Ruling appears to signal end to copyright on football fixture lists

The media is likely to be a big winner after a European Court ruling on the copyright of sports fixtures this week.

The court ruled last week that fixture lists are not covered by copyright law, as claimed by the organisation Football Dataco, who provide fixtures for the major football leagues in England and Scotland.

The organisation claimed its fixture lists – distributed to the media by PA – were protected by copyright under the EU’s Database directive. It sued some UK media and betting organisations, including Yahoo, for unpaid fees.

But the European Court said the directive only covered database structures – not the content or the data itself.

It also stressed that copyright only applied to original work – not the amount of labour and skill used to create it.

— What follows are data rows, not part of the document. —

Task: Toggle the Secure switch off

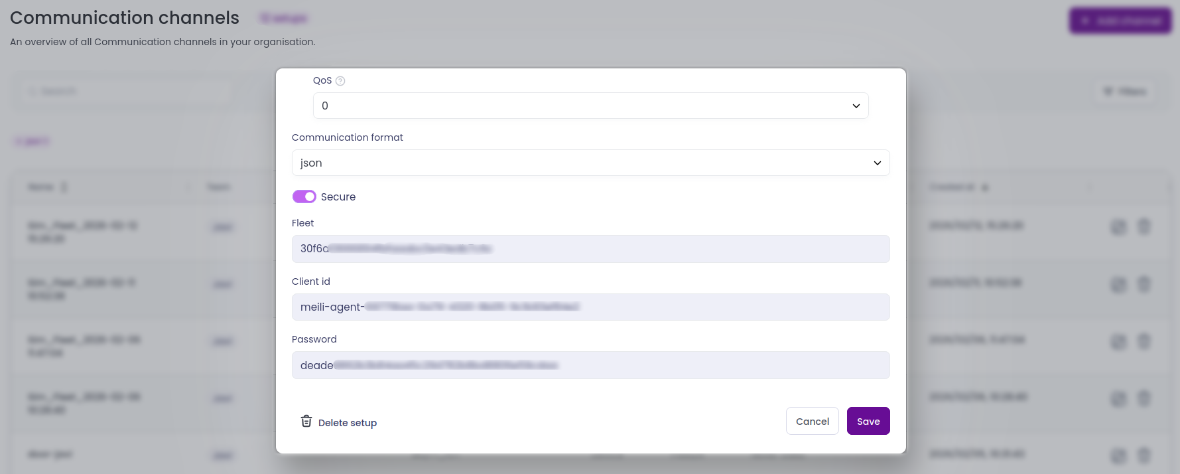Action: click(304, 197)
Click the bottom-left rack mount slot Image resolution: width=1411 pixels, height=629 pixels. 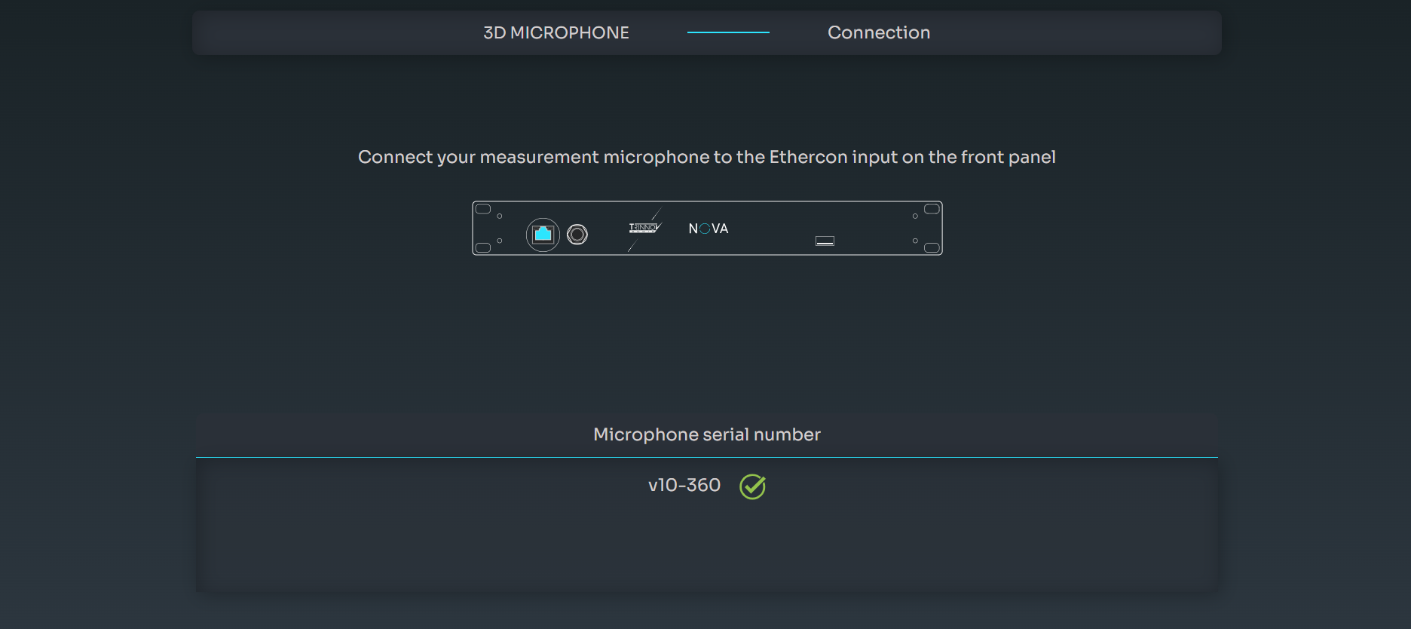pos(483,247)
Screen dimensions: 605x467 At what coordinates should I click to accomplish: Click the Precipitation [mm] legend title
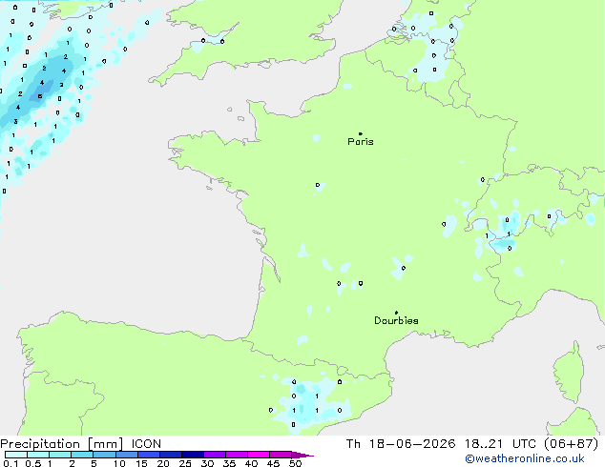(61, 444)
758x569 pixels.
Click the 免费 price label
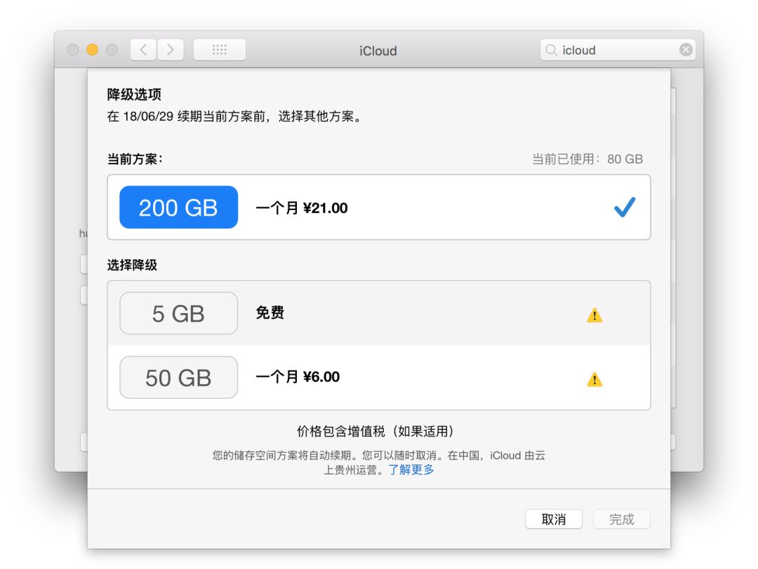[x=270, y=313]
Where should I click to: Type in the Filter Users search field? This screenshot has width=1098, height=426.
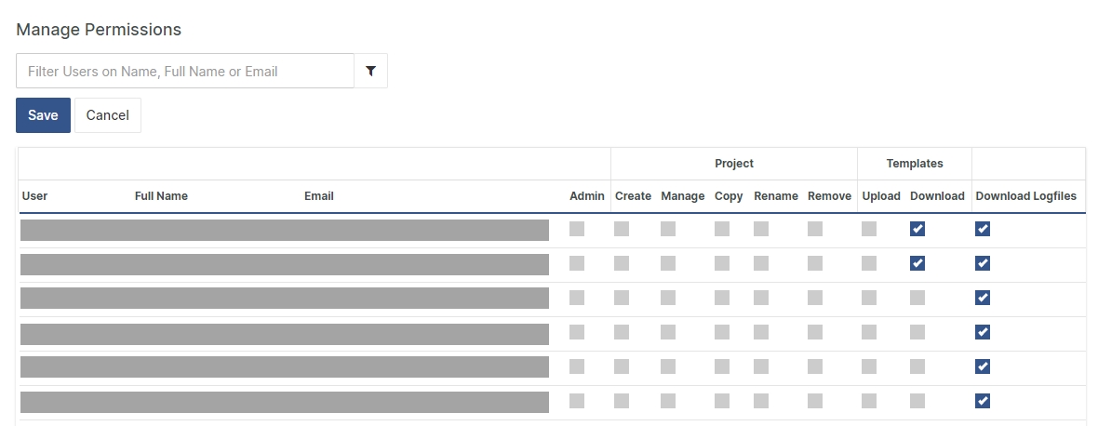[x=185, y=71]
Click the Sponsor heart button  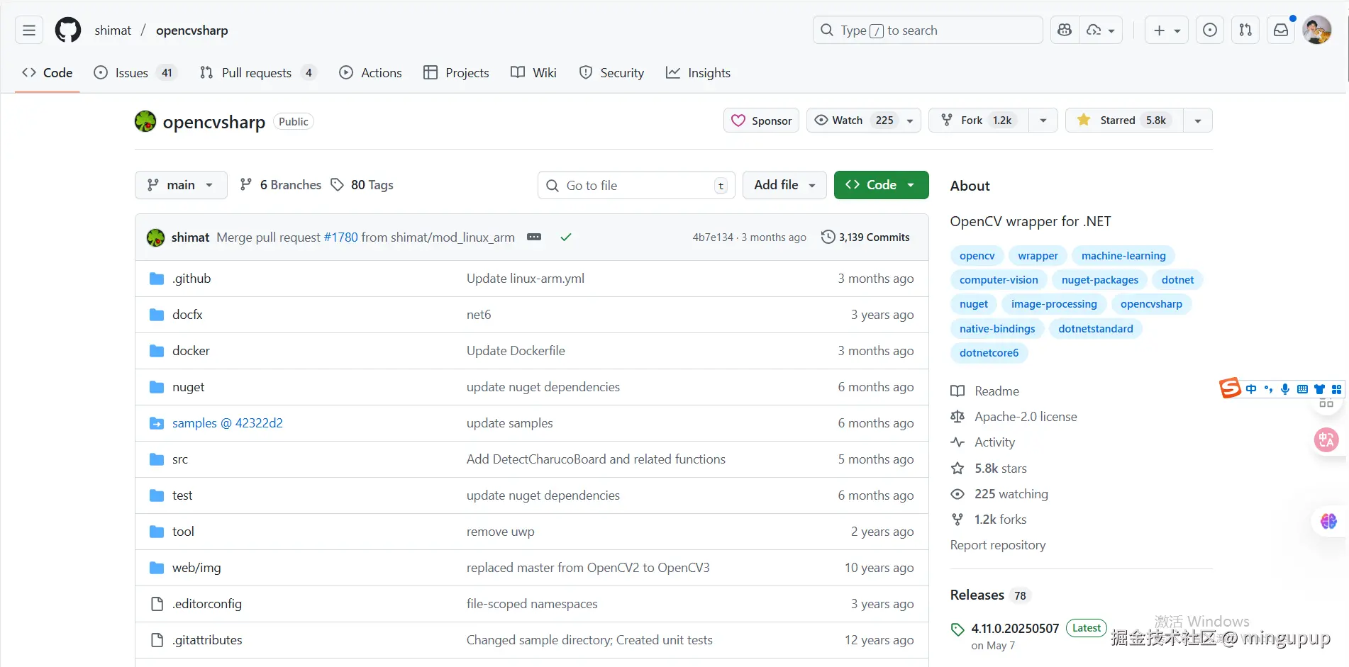pos(761,120)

The case will now go back to the Court of Appeal for a final decision. But it is unlikely to come to a different view to the European Court.

The judgment means that creators of fixture lists will have to work harder in future to achieve originality – probably by using graphics, colour and other creative features.

Clive Hawkswood, chief executive of the Remote Gamblers Association, said: ‘We welcome the ruling.

‘I hope that this will finally put an end to attempts by sporting organisations to extract significant funds from media and betting organisations using the threat of intellectual property infringement.”

The case had been referred to the CJEU by the High Court of England and Wales.